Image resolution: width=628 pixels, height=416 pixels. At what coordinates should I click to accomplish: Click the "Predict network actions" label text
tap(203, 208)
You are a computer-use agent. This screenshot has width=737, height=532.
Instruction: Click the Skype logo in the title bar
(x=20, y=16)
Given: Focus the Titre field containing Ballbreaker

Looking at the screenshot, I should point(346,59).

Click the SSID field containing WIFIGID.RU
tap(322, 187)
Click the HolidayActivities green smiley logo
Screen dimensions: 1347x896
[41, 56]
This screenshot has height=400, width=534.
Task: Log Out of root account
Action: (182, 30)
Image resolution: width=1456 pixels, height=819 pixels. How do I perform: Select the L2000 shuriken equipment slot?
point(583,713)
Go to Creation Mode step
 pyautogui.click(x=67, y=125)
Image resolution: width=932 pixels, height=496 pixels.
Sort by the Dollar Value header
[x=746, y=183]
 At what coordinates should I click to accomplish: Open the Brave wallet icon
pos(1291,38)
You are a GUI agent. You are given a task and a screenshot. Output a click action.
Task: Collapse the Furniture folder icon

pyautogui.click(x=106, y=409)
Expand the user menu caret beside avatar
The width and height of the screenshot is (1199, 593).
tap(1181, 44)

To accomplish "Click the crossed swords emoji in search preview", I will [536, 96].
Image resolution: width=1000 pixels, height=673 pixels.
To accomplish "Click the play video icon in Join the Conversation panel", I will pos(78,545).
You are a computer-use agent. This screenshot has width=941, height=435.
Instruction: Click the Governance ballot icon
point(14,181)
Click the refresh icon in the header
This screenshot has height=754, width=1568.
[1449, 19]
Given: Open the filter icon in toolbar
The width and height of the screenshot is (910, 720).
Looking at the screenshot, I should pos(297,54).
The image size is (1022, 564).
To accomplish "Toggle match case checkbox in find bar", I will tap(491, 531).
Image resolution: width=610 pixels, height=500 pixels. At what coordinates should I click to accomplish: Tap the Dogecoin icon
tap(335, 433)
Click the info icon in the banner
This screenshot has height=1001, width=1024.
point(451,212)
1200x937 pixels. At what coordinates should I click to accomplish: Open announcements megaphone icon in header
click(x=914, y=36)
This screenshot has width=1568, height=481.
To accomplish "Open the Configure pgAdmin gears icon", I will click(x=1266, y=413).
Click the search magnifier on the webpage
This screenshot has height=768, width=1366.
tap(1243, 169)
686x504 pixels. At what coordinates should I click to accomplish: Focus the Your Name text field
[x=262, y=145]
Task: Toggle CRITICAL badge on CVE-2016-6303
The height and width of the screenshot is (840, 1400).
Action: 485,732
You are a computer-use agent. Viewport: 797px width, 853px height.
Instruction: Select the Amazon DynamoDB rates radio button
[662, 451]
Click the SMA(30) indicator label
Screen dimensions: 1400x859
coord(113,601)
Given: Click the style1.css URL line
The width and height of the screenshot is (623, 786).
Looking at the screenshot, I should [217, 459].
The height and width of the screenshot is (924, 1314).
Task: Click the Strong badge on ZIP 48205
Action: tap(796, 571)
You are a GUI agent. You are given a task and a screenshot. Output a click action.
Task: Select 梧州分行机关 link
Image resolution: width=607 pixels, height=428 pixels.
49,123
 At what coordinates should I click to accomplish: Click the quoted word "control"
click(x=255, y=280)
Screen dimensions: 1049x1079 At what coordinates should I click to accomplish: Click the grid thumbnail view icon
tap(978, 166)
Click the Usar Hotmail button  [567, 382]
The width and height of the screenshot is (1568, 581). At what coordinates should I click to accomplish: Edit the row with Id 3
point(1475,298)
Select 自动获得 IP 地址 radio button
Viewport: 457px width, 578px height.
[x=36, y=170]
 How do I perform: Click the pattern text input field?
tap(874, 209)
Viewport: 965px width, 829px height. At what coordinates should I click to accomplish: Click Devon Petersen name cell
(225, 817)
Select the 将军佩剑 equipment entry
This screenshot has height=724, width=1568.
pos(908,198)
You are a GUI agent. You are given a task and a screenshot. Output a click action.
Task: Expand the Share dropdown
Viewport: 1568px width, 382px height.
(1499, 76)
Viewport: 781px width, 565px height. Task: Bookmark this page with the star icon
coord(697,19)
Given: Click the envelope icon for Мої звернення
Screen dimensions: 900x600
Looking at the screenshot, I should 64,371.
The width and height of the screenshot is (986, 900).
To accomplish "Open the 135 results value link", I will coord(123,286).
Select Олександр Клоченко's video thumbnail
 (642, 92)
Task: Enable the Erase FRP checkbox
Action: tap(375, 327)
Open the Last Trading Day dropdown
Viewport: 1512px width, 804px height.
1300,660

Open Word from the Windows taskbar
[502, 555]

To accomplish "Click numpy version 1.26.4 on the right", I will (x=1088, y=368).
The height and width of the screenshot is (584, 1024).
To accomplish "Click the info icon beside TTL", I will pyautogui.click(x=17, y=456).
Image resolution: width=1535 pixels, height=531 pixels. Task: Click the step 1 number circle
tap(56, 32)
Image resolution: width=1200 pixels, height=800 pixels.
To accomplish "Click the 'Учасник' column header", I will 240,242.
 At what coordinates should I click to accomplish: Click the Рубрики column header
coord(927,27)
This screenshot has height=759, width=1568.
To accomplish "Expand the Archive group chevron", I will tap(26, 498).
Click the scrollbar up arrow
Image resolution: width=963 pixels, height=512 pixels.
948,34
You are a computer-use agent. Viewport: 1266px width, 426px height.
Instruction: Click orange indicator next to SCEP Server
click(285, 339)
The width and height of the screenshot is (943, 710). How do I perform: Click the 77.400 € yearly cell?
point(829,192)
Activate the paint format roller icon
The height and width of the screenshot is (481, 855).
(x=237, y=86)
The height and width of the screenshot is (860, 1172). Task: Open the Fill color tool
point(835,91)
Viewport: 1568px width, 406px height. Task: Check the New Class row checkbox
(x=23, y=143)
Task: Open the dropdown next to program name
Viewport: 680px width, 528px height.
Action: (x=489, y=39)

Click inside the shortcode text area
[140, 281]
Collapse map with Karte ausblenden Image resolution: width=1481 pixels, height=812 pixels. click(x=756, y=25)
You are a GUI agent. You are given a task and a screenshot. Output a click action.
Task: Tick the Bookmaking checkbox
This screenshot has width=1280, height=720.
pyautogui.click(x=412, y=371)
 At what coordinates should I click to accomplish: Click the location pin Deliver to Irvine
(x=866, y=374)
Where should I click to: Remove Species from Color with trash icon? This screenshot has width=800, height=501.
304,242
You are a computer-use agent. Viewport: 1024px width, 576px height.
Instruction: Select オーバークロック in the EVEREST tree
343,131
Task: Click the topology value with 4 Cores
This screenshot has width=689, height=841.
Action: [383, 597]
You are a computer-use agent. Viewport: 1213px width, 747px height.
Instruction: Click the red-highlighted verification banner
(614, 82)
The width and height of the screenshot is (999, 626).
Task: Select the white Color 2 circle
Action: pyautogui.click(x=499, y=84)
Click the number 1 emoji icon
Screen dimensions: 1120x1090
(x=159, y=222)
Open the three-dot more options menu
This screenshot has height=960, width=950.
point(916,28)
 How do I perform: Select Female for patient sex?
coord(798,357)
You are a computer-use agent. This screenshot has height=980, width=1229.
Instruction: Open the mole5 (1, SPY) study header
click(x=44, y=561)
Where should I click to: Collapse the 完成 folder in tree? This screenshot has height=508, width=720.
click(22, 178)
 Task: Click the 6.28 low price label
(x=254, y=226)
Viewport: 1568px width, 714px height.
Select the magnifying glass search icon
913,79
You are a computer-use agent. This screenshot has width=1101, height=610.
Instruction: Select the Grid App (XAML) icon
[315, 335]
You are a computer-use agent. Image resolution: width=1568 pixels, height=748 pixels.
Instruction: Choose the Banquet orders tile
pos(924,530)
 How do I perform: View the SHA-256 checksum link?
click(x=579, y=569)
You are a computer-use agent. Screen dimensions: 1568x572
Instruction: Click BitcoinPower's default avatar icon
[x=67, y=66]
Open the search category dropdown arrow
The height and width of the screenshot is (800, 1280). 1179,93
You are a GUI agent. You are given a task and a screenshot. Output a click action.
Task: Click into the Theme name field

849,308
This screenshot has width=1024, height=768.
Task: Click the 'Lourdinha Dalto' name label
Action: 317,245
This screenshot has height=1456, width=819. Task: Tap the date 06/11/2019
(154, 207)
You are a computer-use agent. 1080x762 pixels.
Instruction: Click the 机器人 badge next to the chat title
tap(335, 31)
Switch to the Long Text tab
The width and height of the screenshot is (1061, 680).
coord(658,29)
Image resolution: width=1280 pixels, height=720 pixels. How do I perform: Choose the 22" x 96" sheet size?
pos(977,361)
#####
(About this task) Check the data for lines with "info" and give only their number.

(Output of the task) 2